Vallance, the government’s chief scientific adviser, who chaired SAGE, said in a BBC interview on March 13 that the plan was to simply control the pace of infection. The government had, for now, rejected what he called “eye-catching measures” like stopping mass gatherings such as football games or closing schools. The “aim is to try and reduce the peak, broaden the peak, not to suppress it completely.” Most people would get the virus mildly, and this would build up “herd immunity” which, in time, would stop the disease’s progress.

But by now, the country was rebelling. Major institutions decided to close. After players began to get infected, the professional football leagues suspended their games. As Johnson still refused to close schools and ban mass gatherings, the Daily Mirror’s banner headline, summing up a widespread feeling, asked on March 13: “Is It Enough?”

The catalyst for a policy reversal came on March 16 with the publication of a report by Neil Ferguson’s Imperial College team. It predicted that, unconstrained, the virus could kill 510,000 people. Even the government’s “mitigation” approach could lead to 250,000 deaths and intensive care units being overwhelmed at least eight times over.

Imperial’s prediction of over half a million deaths was no different from the report by the government’s own pandemic modelling committee two weeks earlier. Yet it helped trigger a policy turn-around, both in London and in Washington, culminating seven days later in Johnson announcing a full lockdown of Britain. The report also jarred the US administration into tougher measures to slow the virus’ spread.
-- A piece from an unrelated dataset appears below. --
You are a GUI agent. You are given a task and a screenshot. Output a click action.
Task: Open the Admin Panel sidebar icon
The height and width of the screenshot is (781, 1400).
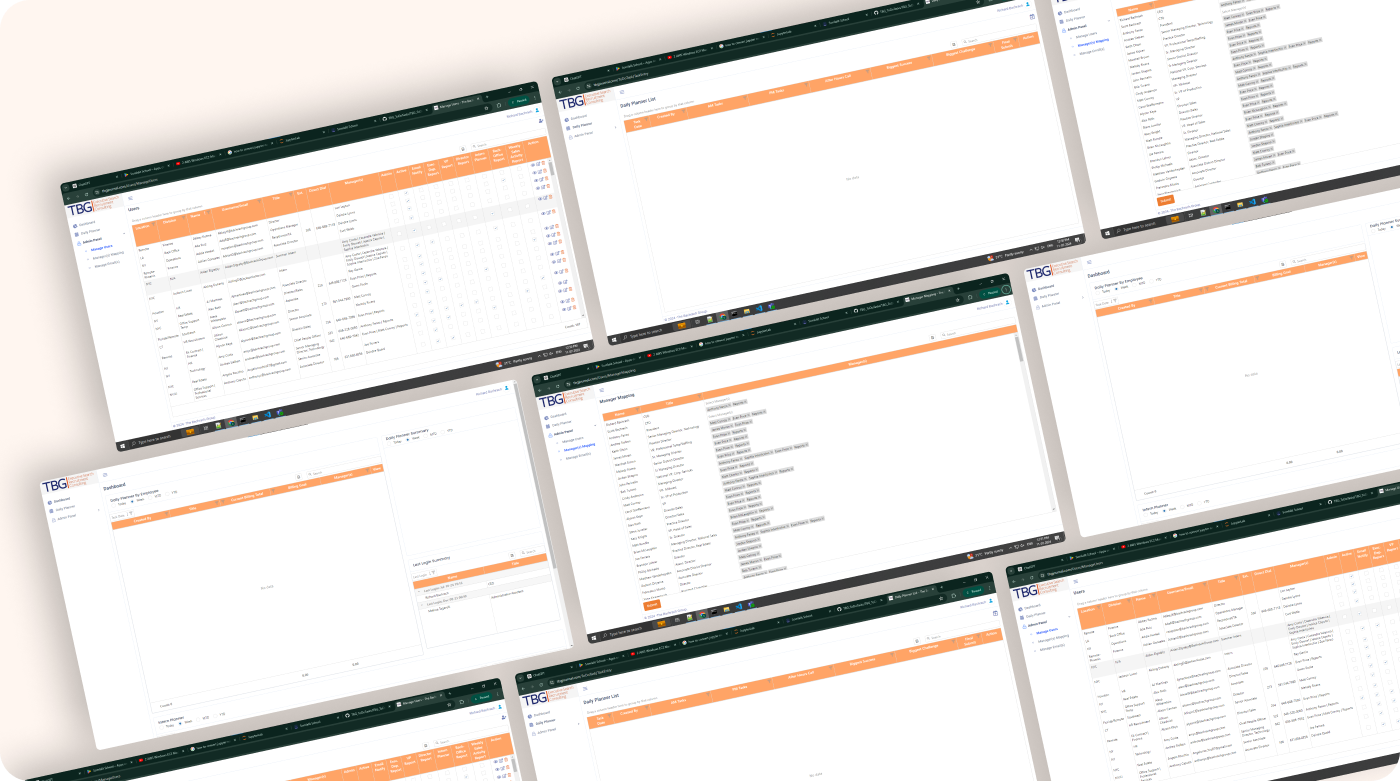[x=89, y=240]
Ferguson was now in isolation himself after catching the virus. Testifying by video link to a committee in Parliament, he explained why he and other scientific advisers had shifted from advocating partial social-distancing measures to warning that without a rigorous shutdown, the NHS would be overwhelmed. The reason, he said, lay in data coming out of Italy that showed large numbers of patients required critical care.

“The revision was that, basically, estimates of the proportion of patients requiring invasive ventilation, mechanical ventilation, which is only done in a critical care unit, roughly doubled,” he said.

Edmunds had a different explanation for the policy shift.

What allowed Britain to alter course, said Edmunds, was a lockdown in Italy that “opened up the policy space” coupled with new data. First came a paper by Edmunds’ own London School team that examined intermittent lockdowns, sent to the modelling committee on March 11 and validated by Edinburgh University. Ferguson’s revised Imperial research followed.

Woolhouse, the Edinburgh professor, confirmed the sequence.

Edmunds said these new studies together had demonstrated that if the British government imposed a lengthy period of tougher measures, perhaps relaxed periodically, then the size of the epidemic could be substantially reduced.

Still, without a vaccine or effective treatments, it’s going to be hard to avoid a substantial part of the British population getting infected, said Edmunds. “Until you get to a vaccine, there is no way of getting out of this without certainly tens of thousands of deaths,” he said. “And probably more than that.”

Now subject to intense public scrutiny, the modelling teams at universities across Britain continue to work on different scenarios for how the world can escape the virus’s clutches. According to Medley, the chairman of the SPI-M pandemic modelling committee, no one now doubts, for all the initial reservations, that a lockdown was essential in Britain.

Medley added: “At the moment we don’t know what’s going to happen in six months. All we know is that unless we stop transmission now, the health service will collapse. Yep, that’s the only thing we know for sure.”